Andrei twists toward me and cups my face in his hands. Our earlier kiss seems as intangible as smoke, but the way he’s looking at me now makes me feel monstrous. I am monstrous. This gift, this curse, makes it all too easy to choose the path that’s best for me, and damn everyone else. Why can’t he see it? Why must he look at me with those soft lips and those inviting eyes and that exposed face that just begs to be hurt by me, like everyone else?
“I should have known, how my research would be used. I should have known precisely what Stalin would want with the power to read others’ minds. That he’d use it to make people disappear—turn into nothingness. Erased from the ledgers.” I clutch my knees and gasp for air. “I should have known. Of all people, with a power like mine—I could have seen, if only I’d thought to look. But all I cared about was my advancement. My research. Myself.”
Andrei extends one arm to me. No fear in his expression, only a question. I nod, and he drapes his arm around my shoulders and pulls me toward him. It feels like a rope being tossed to me—woman overboard. “We all make mistakes. We are not superhuman. Only different.”
“Not everyone’s mistakes get other people killed.”
Andrei laughs bitterly. “How is that entirely your fault? It’s the nature of Russia, now. It’s our world. We are all turned against each other, reporting on our neighbors and friends.”
“Then we have to change it, not just escape it.” I nestle deeper into his arm. “I thought yesterday we could leave it behind.”
He sighs. “I thought so, too. But this way is better. And if we can’t change it, then at least we can leave knowing we tried.”
“How can there be more chances, though? The war is nearly won. And a new war is coming—it’s true, what we said in the café. East against West. Russia and the Americans, stealing scientists from each other, secrets, worse. I’ve seen bits and pieces of it already.”

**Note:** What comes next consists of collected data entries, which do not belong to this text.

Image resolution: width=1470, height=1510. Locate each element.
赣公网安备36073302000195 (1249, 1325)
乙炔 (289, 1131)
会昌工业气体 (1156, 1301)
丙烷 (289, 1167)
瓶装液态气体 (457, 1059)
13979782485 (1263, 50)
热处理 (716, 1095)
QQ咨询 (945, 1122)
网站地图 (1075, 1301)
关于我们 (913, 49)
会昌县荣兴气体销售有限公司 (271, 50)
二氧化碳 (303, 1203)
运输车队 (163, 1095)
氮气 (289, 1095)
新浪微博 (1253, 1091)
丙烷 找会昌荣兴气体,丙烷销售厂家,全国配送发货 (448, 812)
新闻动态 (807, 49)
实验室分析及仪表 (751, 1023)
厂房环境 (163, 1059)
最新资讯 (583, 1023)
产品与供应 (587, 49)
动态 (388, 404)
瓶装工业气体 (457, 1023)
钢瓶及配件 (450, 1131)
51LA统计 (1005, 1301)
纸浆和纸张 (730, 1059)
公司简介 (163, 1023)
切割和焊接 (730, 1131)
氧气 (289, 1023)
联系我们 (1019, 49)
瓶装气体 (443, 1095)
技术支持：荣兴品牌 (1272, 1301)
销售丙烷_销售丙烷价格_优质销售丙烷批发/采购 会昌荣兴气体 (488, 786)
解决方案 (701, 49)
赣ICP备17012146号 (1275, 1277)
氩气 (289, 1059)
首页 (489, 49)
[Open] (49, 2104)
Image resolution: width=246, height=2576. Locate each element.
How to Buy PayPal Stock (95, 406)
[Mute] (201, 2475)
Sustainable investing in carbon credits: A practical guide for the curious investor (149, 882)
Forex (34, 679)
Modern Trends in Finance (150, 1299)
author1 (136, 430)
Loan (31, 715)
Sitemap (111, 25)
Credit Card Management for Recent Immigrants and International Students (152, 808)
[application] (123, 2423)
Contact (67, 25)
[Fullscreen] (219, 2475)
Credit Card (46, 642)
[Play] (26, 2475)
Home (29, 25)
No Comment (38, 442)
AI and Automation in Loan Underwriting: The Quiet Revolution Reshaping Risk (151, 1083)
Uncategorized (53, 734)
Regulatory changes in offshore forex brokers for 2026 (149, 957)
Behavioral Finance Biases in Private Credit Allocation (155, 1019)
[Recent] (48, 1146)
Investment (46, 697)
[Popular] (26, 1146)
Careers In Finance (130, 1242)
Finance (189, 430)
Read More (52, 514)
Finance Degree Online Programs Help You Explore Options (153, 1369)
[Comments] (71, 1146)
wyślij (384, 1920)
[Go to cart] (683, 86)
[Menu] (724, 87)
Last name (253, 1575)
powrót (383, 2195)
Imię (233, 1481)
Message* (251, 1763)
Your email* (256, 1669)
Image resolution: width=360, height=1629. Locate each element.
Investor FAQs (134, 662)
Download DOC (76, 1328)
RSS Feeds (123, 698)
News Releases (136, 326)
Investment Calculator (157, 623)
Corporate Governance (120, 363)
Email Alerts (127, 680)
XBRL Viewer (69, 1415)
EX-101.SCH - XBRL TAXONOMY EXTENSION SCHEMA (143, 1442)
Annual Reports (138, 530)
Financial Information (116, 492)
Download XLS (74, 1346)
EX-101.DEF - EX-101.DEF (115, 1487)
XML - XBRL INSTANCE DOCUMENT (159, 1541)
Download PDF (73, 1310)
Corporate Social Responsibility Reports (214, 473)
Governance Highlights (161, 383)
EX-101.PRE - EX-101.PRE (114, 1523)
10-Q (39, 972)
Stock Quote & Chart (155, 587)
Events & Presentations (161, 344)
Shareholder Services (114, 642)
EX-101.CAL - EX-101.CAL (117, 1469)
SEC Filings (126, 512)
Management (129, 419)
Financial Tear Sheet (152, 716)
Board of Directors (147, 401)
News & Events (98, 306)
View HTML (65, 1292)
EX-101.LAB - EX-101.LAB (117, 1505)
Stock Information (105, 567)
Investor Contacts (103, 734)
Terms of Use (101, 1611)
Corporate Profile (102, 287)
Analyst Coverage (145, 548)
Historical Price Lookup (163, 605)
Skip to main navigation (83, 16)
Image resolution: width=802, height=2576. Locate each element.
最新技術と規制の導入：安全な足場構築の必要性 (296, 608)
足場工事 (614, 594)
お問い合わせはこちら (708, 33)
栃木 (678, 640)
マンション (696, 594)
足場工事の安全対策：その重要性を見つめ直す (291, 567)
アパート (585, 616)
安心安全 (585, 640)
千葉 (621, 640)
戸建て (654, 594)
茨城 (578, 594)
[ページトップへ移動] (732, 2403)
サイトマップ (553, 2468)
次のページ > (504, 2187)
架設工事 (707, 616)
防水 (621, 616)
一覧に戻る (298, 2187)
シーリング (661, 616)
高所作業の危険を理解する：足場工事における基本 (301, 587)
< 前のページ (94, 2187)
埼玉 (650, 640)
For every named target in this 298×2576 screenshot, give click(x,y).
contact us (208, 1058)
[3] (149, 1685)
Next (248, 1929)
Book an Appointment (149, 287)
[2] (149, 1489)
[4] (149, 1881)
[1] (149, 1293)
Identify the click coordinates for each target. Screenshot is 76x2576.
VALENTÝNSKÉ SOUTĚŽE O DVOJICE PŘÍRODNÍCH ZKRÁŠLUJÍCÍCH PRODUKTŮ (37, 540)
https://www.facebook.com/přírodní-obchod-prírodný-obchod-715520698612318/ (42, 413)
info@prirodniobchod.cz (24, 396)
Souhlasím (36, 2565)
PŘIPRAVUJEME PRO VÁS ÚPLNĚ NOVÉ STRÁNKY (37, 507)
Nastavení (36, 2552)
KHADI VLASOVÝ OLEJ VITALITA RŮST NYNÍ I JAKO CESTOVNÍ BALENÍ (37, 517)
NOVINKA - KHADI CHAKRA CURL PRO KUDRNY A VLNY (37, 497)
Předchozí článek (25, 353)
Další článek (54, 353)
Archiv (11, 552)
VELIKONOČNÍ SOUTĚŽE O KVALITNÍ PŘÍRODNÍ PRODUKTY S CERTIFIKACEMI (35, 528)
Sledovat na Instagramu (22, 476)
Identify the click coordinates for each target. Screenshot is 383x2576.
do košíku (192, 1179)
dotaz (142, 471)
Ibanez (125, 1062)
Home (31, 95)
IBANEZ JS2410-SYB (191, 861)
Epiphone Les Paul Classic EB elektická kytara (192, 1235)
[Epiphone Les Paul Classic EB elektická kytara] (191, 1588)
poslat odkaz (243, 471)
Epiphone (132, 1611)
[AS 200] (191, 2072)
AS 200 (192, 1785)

“But have you seen a chance for us to be more?” he asks.
In the future, I see once again the bridge Andrei and I stand on, over the Moskva River. We gaze at Novodevichy Monastery and at a row of new skyscrapers being built. The Soviet Union is on the rise, with Stalin at our helm. All the subversive elements have been swept away, thanks to Stalin, thanks to psychics and monsters like me.
But Andrei’s hand is in mine, and buried in our skin is a promise, one that no cosmic scale can outweigh.
A promise to do better—whatever long and twisting path it takes.
Andrei smiles at me. “We must keep it secret. It may take far longer than we can guess. But we’ll find a way.”
“To undo this curse that our powers give us to be weapons,” I say. “I’ll use the future to look for new opportunities to stop men like Stalin, men like Rostov. For ways to undo this curse.”
“No,” Andrei says. “To make it into a weapon of our own.”